(Saved data entries)
-- Opening Marker --
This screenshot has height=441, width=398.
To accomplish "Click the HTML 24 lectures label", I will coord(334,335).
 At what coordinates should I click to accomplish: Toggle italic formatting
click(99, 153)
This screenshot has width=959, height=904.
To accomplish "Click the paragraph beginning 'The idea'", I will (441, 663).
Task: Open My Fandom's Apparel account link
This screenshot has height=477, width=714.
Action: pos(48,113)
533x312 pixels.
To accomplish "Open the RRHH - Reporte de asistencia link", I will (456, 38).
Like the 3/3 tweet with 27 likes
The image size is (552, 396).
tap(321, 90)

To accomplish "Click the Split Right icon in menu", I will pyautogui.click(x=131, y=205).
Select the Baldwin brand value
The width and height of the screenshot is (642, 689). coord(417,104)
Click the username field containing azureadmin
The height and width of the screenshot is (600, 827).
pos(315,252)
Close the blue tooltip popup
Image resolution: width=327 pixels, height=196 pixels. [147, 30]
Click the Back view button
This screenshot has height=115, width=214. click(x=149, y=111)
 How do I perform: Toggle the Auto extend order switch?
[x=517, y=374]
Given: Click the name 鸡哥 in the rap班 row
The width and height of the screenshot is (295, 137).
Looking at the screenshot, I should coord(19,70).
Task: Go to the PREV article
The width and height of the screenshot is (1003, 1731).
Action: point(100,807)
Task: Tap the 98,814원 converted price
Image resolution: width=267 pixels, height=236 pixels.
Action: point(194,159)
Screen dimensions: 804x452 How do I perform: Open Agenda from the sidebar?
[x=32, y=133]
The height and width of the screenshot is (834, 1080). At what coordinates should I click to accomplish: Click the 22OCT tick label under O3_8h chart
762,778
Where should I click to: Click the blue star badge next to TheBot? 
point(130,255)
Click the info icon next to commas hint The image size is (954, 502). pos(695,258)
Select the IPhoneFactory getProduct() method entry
-- Closing Marker --
Every line above with the word "Task" belongs in the answer, copied as written.

Task: Open My Fandom's Apparel account link
Task: Go to the PREV article
Task: Tap the 98,814원 converted price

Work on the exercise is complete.